MCKINSEY, ‘YENİ REJİM’ VE EKONOMİK KRİZ
(2) :
(IMF’nin Üvertürü olarak McKinsey)
(IMF’nin Üvertürü olarak McKinsey)
Mustafa Durmuş
2 Ekim 2018
DIŞ BORÇ KRİZİ İKTİDARI ZORLUYOR
McKinsey'e başvurulmasının asıl nedeni
ülkenin içinde bulunduğu dış borç krizi hali. Bunun da iki açıdan ele alınması
gerekiyor: Türkiye açısından ve yabancı kreditörler (uluslararası finans
kapital) açısından.
Türkiye açısından, 2018 Haziran sonu
itibarıyla Türkiye'nin 457 milyar dolarlık dış borç stoku var. Bunun 130 milyar
doları kamu kesimine, yaklaşık 327 milyar dolarlık kısmı ise özel sektöre ait.
12 ay içinde ödenmesi gereken dış borç ise 179 milyar dolar (1).
Özel sektörün (hem bankacılık sektörü
hem de reel sektörün) dış borçları çevrilmesi çok zor bir düzeye geldi. Çünkü
özellikle de reel sektörde işler iyi gitmiyor. Üst üste büyük şirketlere ait
konkordato haberleri geliyor.
Bu çok ciddi bir durum. Bu şirketlerin
büyük bir kısmı, özellikle de döviz cinsinden olan borçlarını ödeyemiyorlar, ya
da ödemekte zorlanıyorlar. Muhtemelen önümüzdeki aylarda bu gelişmenin bir
yansıması olarak şirket batışları da artacak.
Bu durum, yüksek döviz kuru, yüksek
enflasyon, yüksek işsizlik ve bu yılın ikinci yarısından itibaren negatif
büyümeye (küçülme) dönen bir ekonomi altında büyük bir çöküş anlamına geliyor.
Bunun da çok ciddi siyasal sonuçları olduğunu tarihteki örneklerinden
biliyoruz.
ÖZEL BORÇ KAMUNUN SIRTINA YIKILIYOR
Bir başka anlatımla, mali disipline
başvurmanın nedeni derinleşen ekonomik kriz altında artan iflaslar, konkordato
ilanlarıyla özel sektörün (bankalar dahil) dış borcunun giderek devlet
tarafından üstlenmek zorunda kalınacağı gerçeği.
Yani sadece verilmiş olan garantiler ya
da koşullu, koşulsuz yükümlülükler nedeniyle değil, şirketlerin borçlarını
ödeyememeleri nedeniyle de an azından büyüklerin dış borcu devletin borcuna
dönüşüyor.

Toplanan veriler.
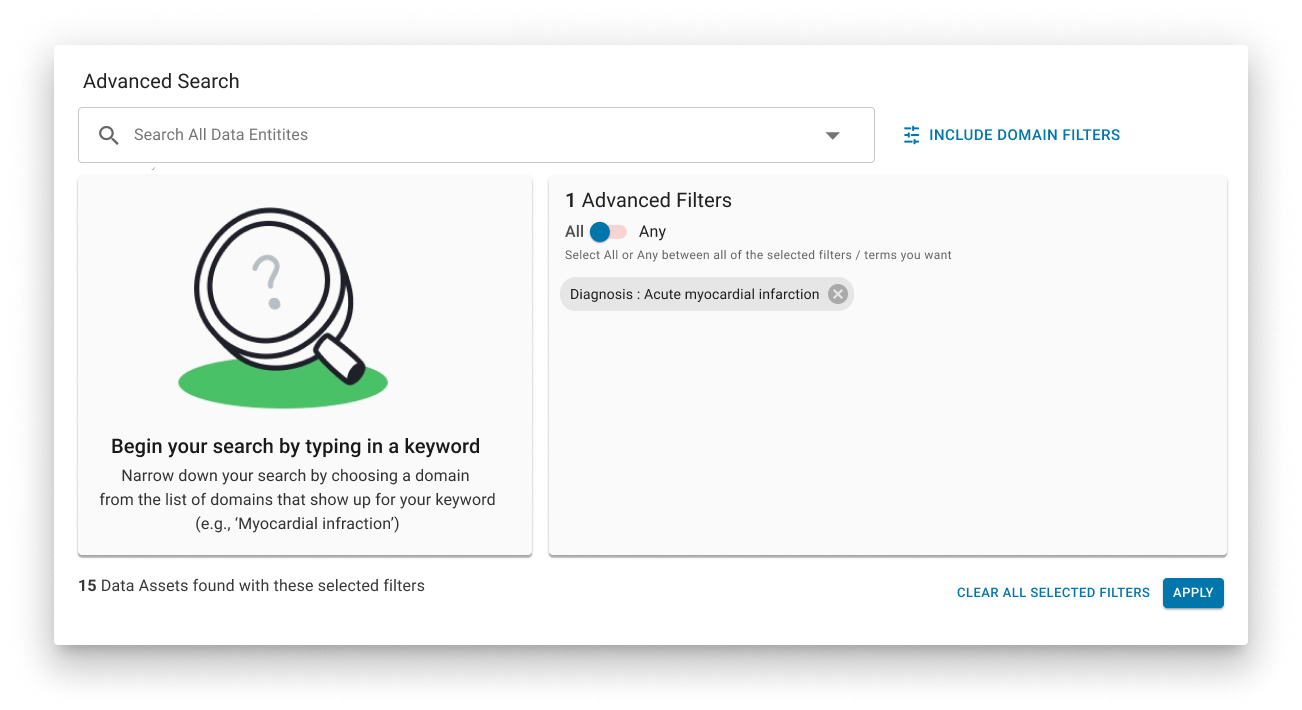
Task: Click "Begin your search by typing in a keyword" heading
Action: point(295,446)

İstenen çıktı. Dış borç krizini ele alan yazıda "12 ay içinde" sözcükleriyle açılıp "çöküş anlamına geliyor." sözcükleriyle kapanan bölümü harfi harfine yineleyin.

Eksiksiz yanıt.
12 ay içinde ödenmesi gereken dış borç ise 179 milyar dolar (1).
Özel sektörün (hem bankacılık sektörü
hem de reel sektörün) dış borçları çevrilmesi çok zor bir düzeye geldi. Çünkü
özellikle de reel sektörde işler iyi gitmiyor. Üst üste büyük şirketlere ait
konkordato haberleri geliyor.
Bu çok ciddi bir durum. Bu şirketlerin
büyük bir kısmı, özellikle de döviz cinsinden olan borçlarını ödeyemiyorlar, ya
da ödemekte zorlanıyorlar. Muhtemelen önümüzdeki aylarda bu gelişmenin bir
yansıması olarak şirket batışları da artacak.
Bu durum, yüksek döviz kuru, yüksek
enflasyon, yüksek işsizlik ve bu yılın ikinci yarısından itibaren negatif
büyümeye (küçülme) dönen bir ekonomi altında büyük bir çöküş anlamına geliyor.